Listed entries.
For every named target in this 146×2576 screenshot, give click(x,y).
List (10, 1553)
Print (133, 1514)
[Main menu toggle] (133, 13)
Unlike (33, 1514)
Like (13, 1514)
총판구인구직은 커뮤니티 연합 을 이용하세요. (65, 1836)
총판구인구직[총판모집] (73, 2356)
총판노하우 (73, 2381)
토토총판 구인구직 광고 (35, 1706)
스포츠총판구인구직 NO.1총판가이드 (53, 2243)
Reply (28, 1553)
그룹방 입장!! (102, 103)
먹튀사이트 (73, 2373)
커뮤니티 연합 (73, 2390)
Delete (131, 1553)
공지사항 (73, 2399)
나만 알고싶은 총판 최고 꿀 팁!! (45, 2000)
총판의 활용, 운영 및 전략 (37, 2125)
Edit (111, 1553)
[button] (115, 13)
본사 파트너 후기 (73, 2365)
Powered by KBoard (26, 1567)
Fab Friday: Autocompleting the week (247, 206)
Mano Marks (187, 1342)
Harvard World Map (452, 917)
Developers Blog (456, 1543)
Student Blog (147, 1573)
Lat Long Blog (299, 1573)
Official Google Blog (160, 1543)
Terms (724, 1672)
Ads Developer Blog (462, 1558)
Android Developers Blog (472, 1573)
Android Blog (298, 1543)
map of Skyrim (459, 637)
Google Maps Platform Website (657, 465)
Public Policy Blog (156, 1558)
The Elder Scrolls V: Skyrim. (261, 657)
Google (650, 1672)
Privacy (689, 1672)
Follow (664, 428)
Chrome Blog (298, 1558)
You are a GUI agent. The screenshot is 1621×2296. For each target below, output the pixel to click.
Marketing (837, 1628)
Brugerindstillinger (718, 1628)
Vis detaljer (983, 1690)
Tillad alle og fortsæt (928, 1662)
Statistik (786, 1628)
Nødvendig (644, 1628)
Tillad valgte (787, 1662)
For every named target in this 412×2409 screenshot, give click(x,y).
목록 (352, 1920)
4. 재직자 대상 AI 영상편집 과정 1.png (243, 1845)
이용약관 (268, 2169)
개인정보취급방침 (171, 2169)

The problem. Extract each entry in full and write it down exactly.

Exercise solution.
For every named target in this 146×2576 screenshot, give click(x,y).
List (10, 1553)
Print (133, 1514)
[Main menu toggle] (133, 13)
Unlike (33, 1514)
Like (13, 1514)
총판구인구직은 커뮤니티 연합 을 이용하세요. (65, 1836)
총판구인구직[총판모집] (73, 2356)
총판노하우 (73, 2381)
토토총판 구인구직 광고 (35, 1706)
스포츠총판구인구직 NO.1총판가이드 (53, 2243)
Reply (28, 1553)
그룹방 입장!! (102, 103)
먹튀사이트 (73, 2373)
커뮤니티 연합 (73, 2390)
Delete (131, 1553)
공지사항 (73, 2399)
나만 알고싶은 총판 최고 꿀 팁!! (45, 2000)
총판의 활용, 운영 및 전략 (37, 2125)
Edit (111, 1553)
[button] (115, 13)
본사 파트너 후기 (73, 2365)
Powered by KBoard (26, 1567)
Fab Friday: Autocompleting the week (247, 206)
Mano Marks (187, 1342)
Harvard World Map (452, 917)
Developers Blog (456, 1543)
Student Blog (147, 1573)
Lat Long Blog (299, 1573)
Official Google Blog (160, 1543)
Terms (724, 1672)
Ads Developer Blog (462, 1558)
Android Developers Blog (472, 1573)
Android Blog (298, 1543)
map of Skyrim (459, 637)
Google Maps Platform Website (657, 465)
Public Policy Blog (156, 1558)
The Elder Scrolls V: Skyrim. (261, 657)
Google (650, 1672)
Privacy (689, 1672)
Follow (664, 428)
Chrome Blog (298, 1558)
You are a GUI agent. The screenshot is 1621×2296. For each target below, output the pixel to click.
Marketing (837, 1628)
Brugerindstillinger (718, 1628)
Vis detaljer (983, 1690)
Tillad alle og fortsæt (928, 1662)
Statistik (786, 1628)
Nødvendig (644, 1628)
Tillad valgte (787, 1662)
For every named target in this 412×2409 screenshot, give click(x,y).
목록 (352, 1920)
4. 재직자 대상 AI 영상편집 과정 1.png (243, 1845)
이용약관 (268, 2169)
개인정보취급방침 (171, 2169)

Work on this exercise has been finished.